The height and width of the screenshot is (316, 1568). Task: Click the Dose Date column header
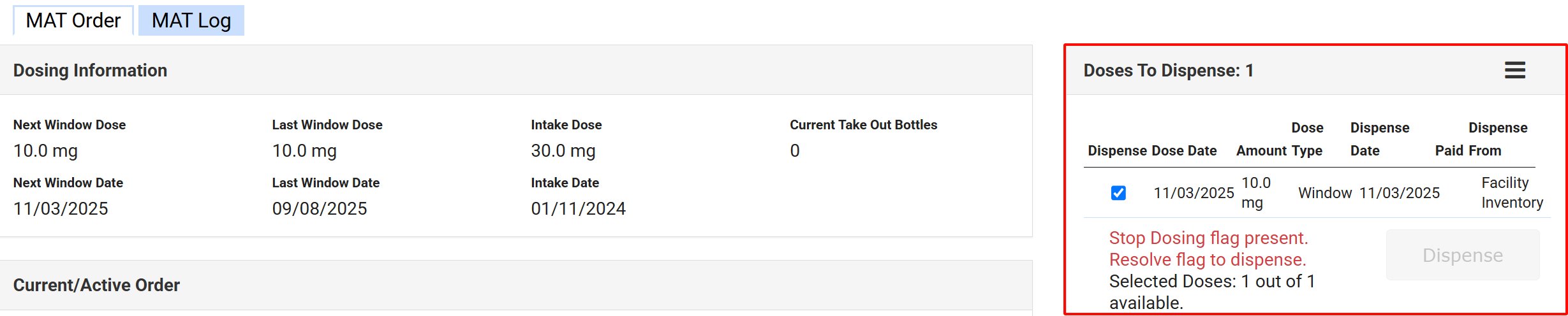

********

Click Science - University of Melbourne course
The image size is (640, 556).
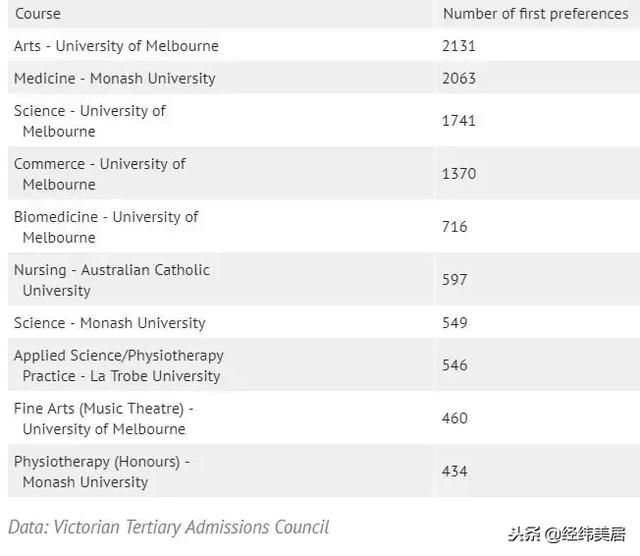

********

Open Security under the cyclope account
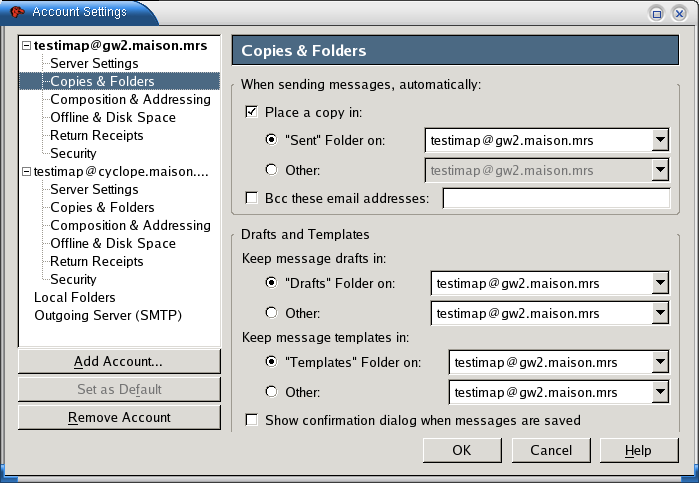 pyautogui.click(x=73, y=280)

********

(Task details):
Output exactly one stretch of the listing: from the line containing "Click Science - University" through the line containing "The image size is (640, 556).", both end lines included.

(Written solution):
Click Science - University of Melbourne course
The image size is (640, 556).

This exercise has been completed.